Lebanese sources previously had confirmed the arrest of Asem Hammoud, also identified as Amir al-Andalousi, “who is a suspect in a plot to bomb a tunnel in New York”, a Lebanese government source in Beirut said.

Lebanon’s interior ministry said the plan targeted tunnels under the Hudson river, which separates Manhattan from New Jersey.

“After questioning he confessed ... that he was planning to travel to Pakistan for four months training and that the date for the attack was decided to be late in 2006,” the ministry said in a statement. The plot was “a big terrorist operation against metro tunnels in New York city under the Hudson river,” the statement said.

There are several tunnels connecting Manhattan and New Jersey under the Hudson River ' the Lincoln and Holland tunnels for cars and buses as well as tunnels for subways from New Jersey and commuter and regional trains.

The Daily News said the intent was to flood the Wall Street financial district, but experts said a blast inside would not have flooded Lower Manhattan.
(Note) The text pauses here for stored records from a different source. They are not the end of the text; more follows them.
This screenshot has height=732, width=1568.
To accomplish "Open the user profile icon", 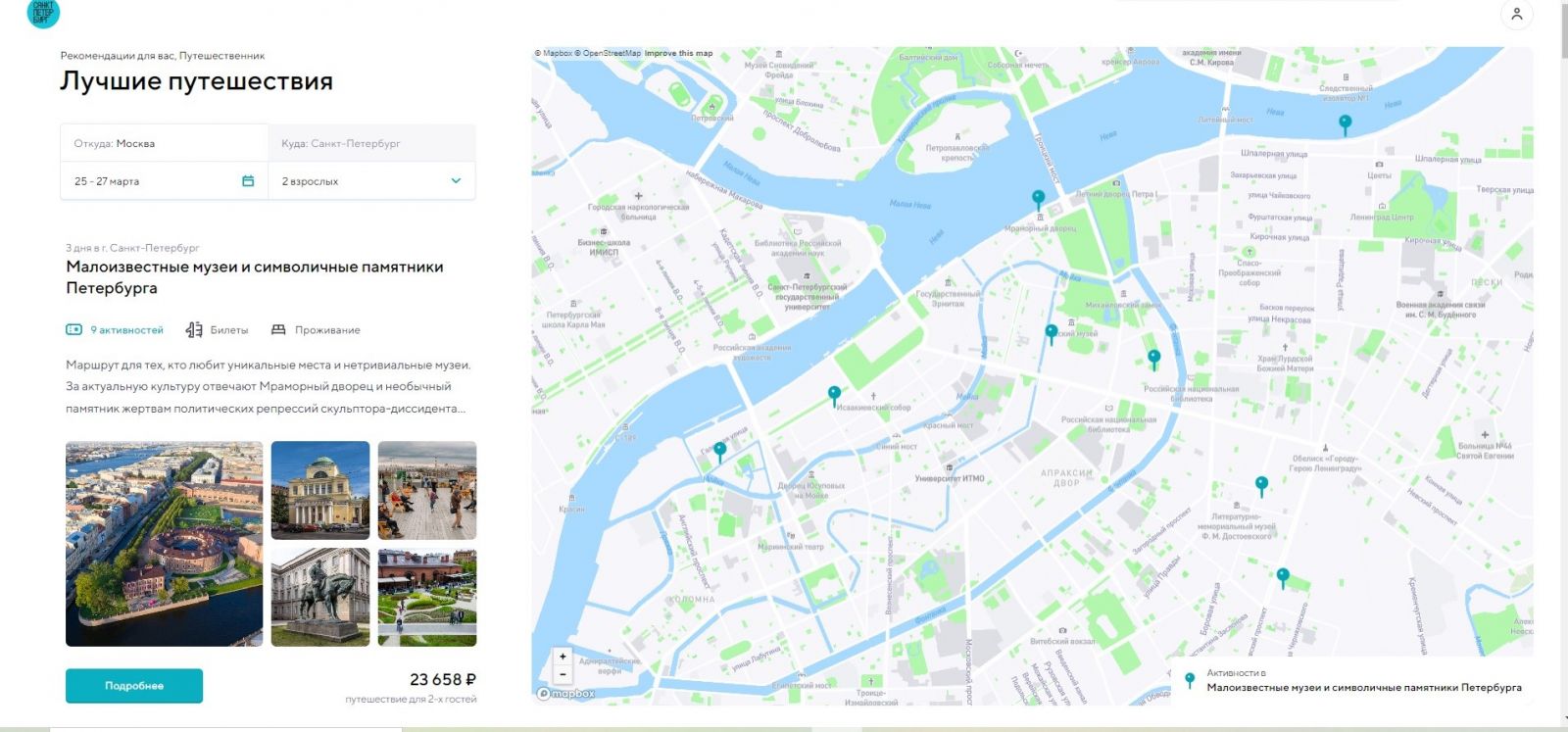I will (x=1516, y=14).
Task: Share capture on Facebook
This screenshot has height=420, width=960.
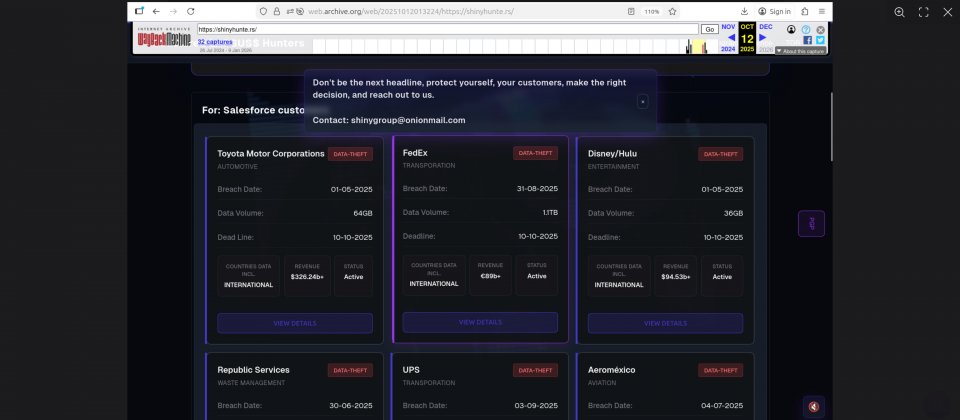Action: [807, 41]
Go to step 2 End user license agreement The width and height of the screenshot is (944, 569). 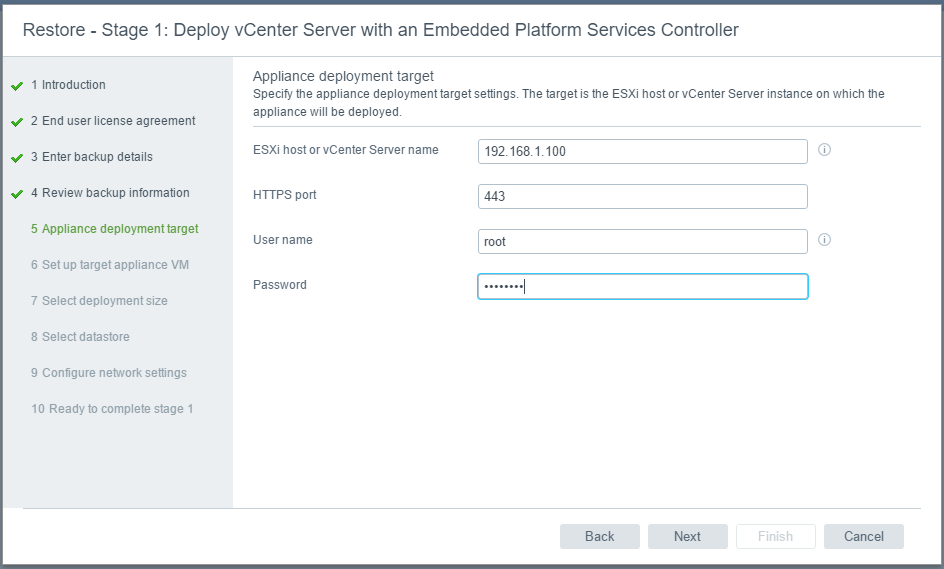[x=113, y=121]
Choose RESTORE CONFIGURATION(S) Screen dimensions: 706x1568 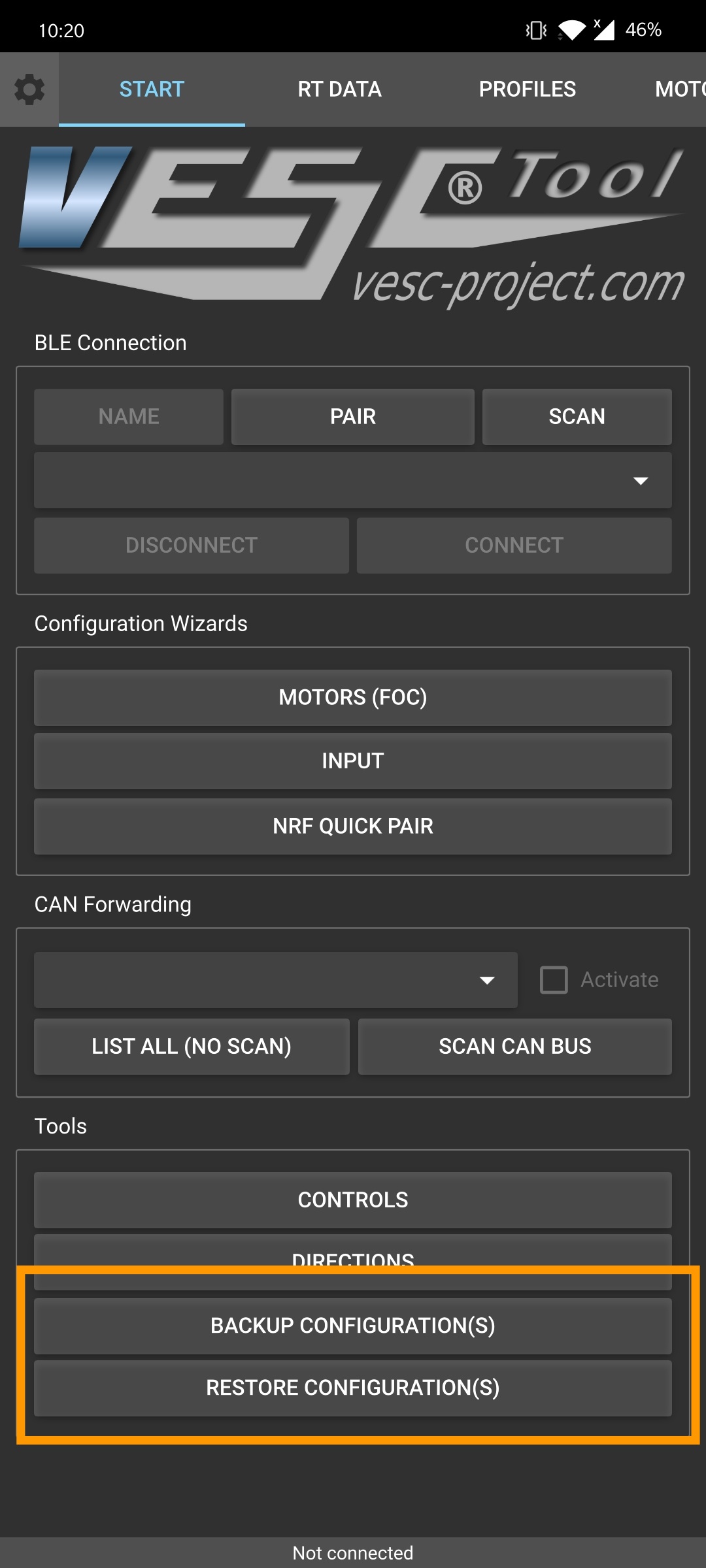pos(353,1388)
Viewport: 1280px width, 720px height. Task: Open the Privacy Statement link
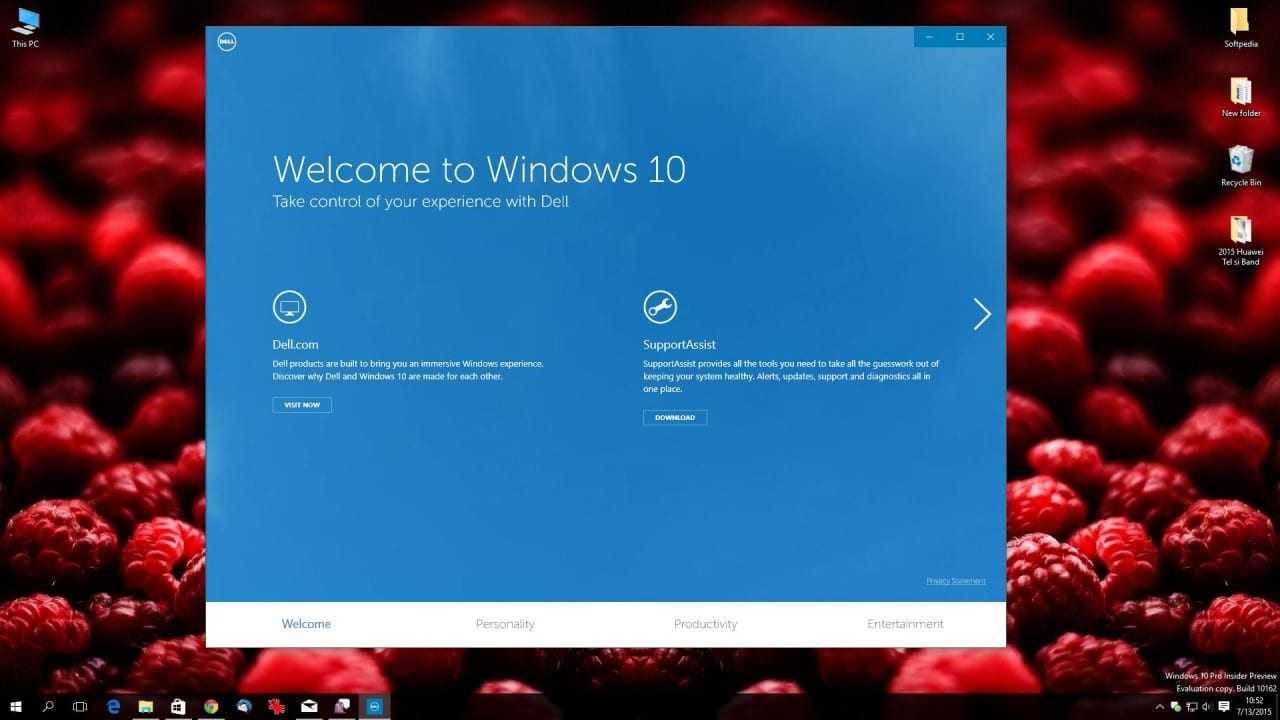pyautogui.click(x=955, y=581)
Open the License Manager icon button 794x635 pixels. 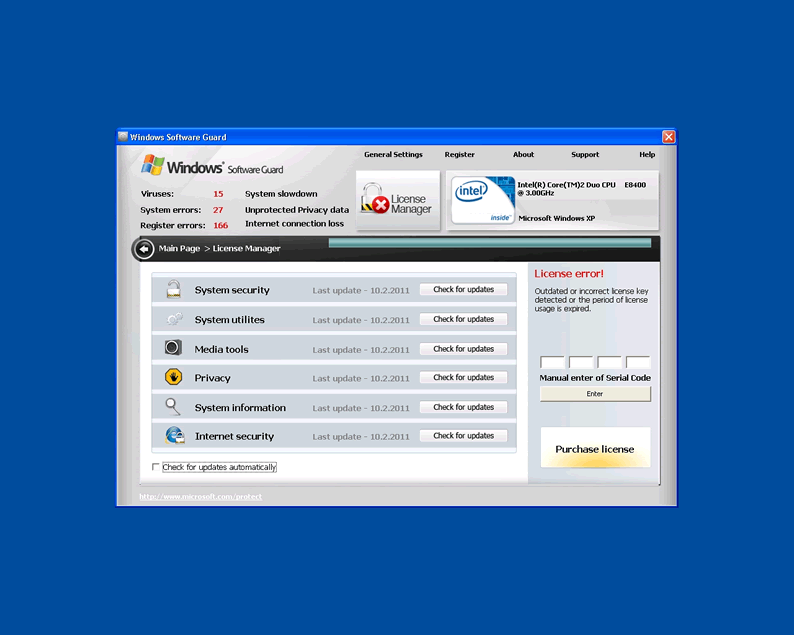coord(397,201)
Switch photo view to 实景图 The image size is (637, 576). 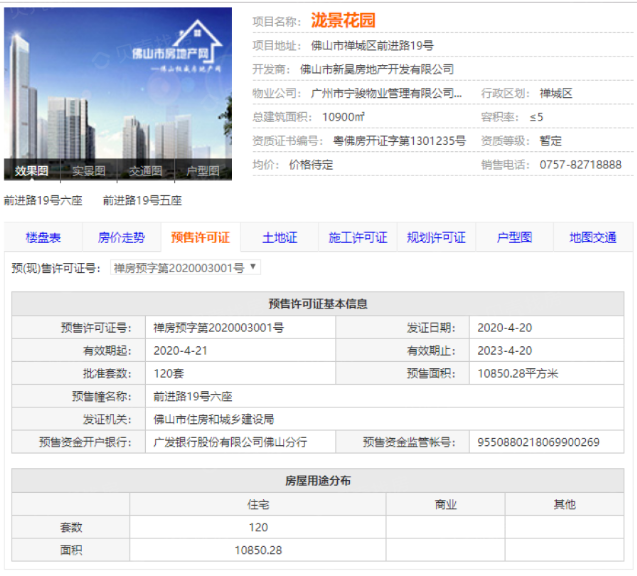[89, 171]
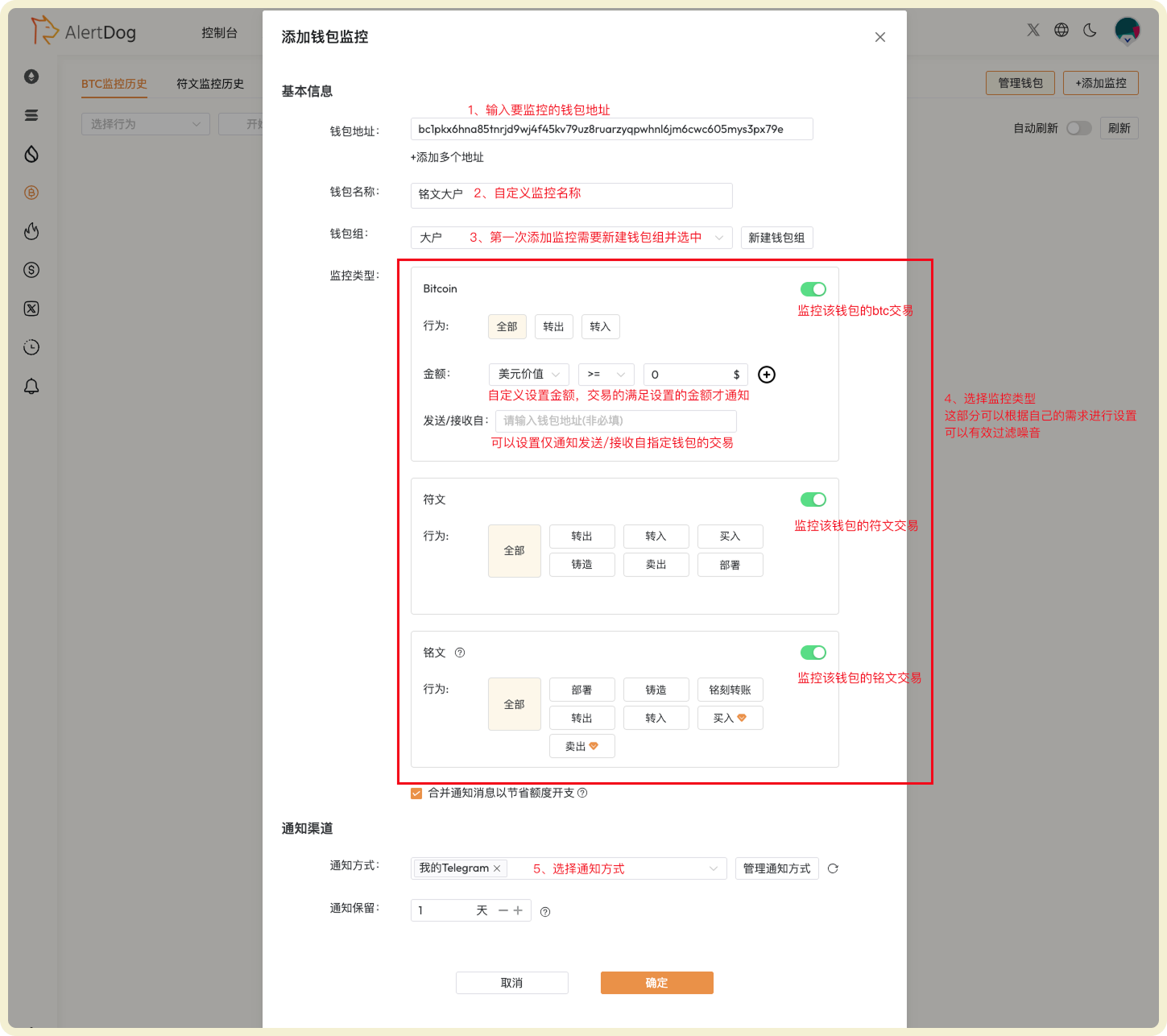Disable the Bitcoin monitoring toggle

pos(813,288)
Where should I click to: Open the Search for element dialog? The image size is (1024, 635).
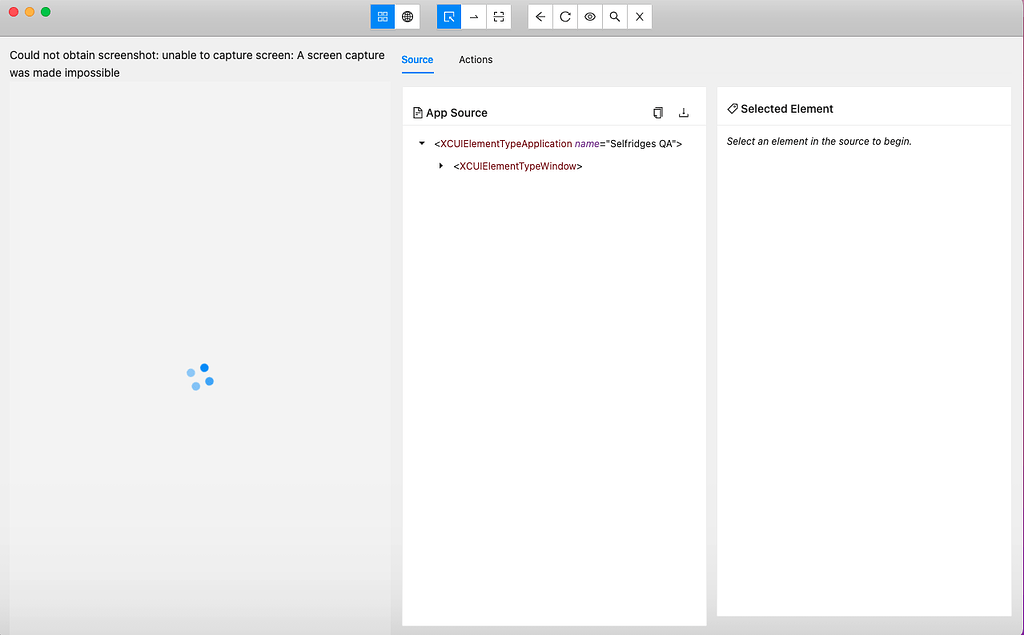coord(614,16)
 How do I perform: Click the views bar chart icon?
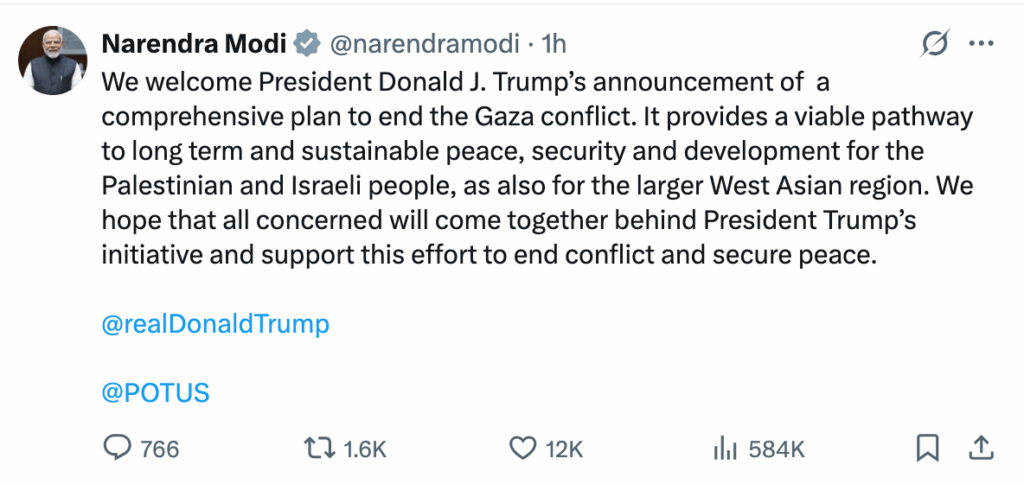724,448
Wall Street is some 3 km from the tunnel, which is dug under bedrock and reinforced with concrete and steel.

The months-old plot was uncovered by monitoring Internet chat rooms, the Daily News reported, and the report was published on the first anniversary of the London suicide bombings.

It was the second recent domestic threat authorities have said they broke up in the early stages, following the arrest of seven people last month on suspicion of a plan to attack the Sears Tower in Chicago.

The statement also suggested the network was linked to the al Qaida, and the Daily News reported it was linked to Abu Musab al-Zarqawi, the al Qaida leader in Iraq recently killed by US forces.